Season four: "Soft Eyes"; "Home Rooms"; "Refugees"; "Alliances"; "Margin of Error"; "Unto Others"; "Final Grades".
Season five: "Unconfirmed Reports", "Transitions"

State Delegate Odell Watkins is a longtime major Baltimore political figure and a wheelchair user. Watkins is a member of the influential State Appropriations Committee with strong voter influence and is known as a kingmaker. Watkins is also the moral voice of authority within Baltimore politicians as he has full support of the religious leaders, looks to address the concerns of the citizens in an ethical and representable way, and is most critical of politicians prone to bribes and corruption.

In season three, Watkins backs Marla Daniels' campaign for the Western district council seat. Watkins believes that the council woman Marla aims to unseat, Eunetta Perkins, has become uninterested in the job. Initially, Mayor Royce resists, as Perkins was loyal to him. However, when he needs Watkins' support after a controversy involving Major Colvin legalizing drugs, Royce agrees to support Daniels.

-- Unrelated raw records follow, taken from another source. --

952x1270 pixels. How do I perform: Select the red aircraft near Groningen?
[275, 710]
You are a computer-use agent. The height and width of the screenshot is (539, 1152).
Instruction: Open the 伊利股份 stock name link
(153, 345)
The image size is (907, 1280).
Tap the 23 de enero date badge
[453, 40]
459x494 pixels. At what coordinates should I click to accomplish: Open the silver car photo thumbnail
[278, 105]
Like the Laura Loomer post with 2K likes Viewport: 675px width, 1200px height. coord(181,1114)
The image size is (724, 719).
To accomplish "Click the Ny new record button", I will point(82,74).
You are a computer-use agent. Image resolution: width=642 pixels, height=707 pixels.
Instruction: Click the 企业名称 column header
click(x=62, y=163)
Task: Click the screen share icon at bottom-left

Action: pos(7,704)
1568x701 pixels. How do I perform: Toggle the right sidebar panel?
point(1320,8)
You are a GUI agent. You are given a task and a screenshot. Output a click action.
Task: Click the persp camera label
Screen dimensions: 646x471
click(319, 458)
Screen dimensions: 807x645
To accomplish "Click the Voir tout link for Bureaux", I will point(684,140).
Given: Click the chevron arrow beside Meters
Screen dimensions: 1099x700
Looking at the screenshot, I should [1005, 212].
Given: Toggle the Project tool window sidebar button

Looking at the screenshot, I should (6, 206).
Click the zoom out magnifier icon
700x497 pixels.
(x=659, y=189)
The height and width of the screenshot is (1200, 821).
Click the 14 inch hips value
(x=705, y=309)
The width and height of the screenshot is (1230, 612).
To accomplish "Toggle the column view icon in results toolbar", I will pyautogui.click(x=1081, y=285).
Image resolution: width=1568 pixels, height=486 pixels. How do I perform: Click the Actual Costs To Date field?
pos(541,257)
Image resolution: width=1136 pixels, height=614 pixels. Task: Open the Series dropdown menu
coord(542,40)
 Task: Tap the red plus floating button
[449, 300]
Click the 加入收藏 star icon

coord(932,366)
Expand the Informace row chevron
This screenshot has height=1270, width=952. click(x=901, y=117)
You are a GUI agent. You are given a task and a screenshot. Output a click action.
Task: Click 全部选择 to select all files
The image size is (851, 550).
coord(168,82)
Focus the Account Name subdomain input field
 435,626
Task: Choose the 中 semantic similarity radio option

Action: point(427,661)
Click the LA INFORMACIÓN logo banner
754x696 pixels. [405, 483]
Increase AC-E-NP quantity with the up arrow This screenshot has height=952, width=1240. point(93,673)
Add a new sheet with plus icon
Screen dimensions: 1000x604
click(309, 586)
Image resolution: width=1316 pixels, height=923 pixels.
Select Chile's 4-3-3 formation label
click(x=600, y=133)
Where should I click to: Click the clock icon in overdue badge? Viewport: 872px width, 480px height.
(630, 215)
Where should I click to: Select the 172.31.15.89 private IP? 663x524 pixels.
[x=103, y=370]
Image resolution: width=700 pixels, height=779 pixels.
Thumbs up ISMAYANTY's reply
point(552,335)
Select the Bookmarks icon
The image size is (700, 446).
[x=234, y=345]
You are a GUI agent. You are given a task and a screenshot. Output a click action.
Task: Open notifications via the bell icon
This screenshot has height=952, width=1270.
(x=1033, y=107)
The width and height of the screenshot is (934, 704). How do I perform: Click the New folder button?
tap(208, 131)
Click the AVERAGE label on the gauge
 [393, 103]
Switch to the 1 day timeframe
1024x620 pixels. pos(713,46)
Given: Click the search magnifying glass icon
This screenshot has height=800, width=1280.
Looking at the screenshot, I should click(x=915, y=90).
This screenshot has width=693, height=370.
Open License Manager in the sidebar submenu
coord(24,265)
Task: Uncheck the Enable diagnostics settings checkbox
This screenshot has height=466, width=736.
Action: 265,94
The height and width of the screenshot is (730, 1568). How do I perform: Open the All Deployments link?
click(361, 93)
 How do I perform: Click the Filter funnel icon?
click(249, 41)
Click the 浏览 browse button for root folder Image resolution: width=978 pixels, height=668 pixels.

Watkins is disappointed, feeling that Royce should have decisively fired Police Commissioner Ervin Burrell over the scandal. Royce claims that firing Burrell though would only fuel fire aimed towards city hall given the reasoning for the "Hamsterdam" fallout. Watkins also connects Daniels with Dennis Wise, helping the former criminal to open a boxing gym for local children in her district.

Watkins becomes further disillusioned after working with Royce's political rival Tommy Carcetti to secure funds for witness protection, and asking the mayor to match the funds. The mayor ignores their proposal, and Carcetti uses this against Royce in a debate after another witness is killed in the fourth season. Watkins, Carcetti, and Marla Daniels all attend the funeral of the murdered witness.

Watkins splits from Royce once and for all after he notices that Royce's campaign staff only has Daniels on his ticket in districts where she is strong, and has her opponent Eunetta Perkins in the same position in districts where Daniels is weaker. He is also angered by Royce's immorality in supporting corrupt developers and politicians (such as Clay Davis). Furthermore, Watkins claims that as Royce has "gotten into bed with every developer," he has forgotten his roots by not helping the city's African American community and is covering it up by using Marcus Garvey posters in his campaign.

Watkins angrily confronts Royce about his failure to keep his word and tells him he will no longer support his campaign, and instead sits out of the primary. Carcetti learns of Royce's failure to keep Watkins' trust through the police security detailed to protect the mayor as Deputy Rawls is looking to help the mayoral candidate who will do the right things with the PD. Carcetti appeals to Watkins to support him and become a guiding voice in his administration.

Watkins' support on the campaign trail swings the tight primary to Carcetti's favor, and he easily goes on to become Mayor. Watkins' first piece of advice to Carcetti is that he would be unable to fire Burrell because of his race and Baltimore's African American majority of voters. Watkins at the same time agrees with the others in the administration that an out of town African American police commissioner should be sought as he has no confidence in Burrell either.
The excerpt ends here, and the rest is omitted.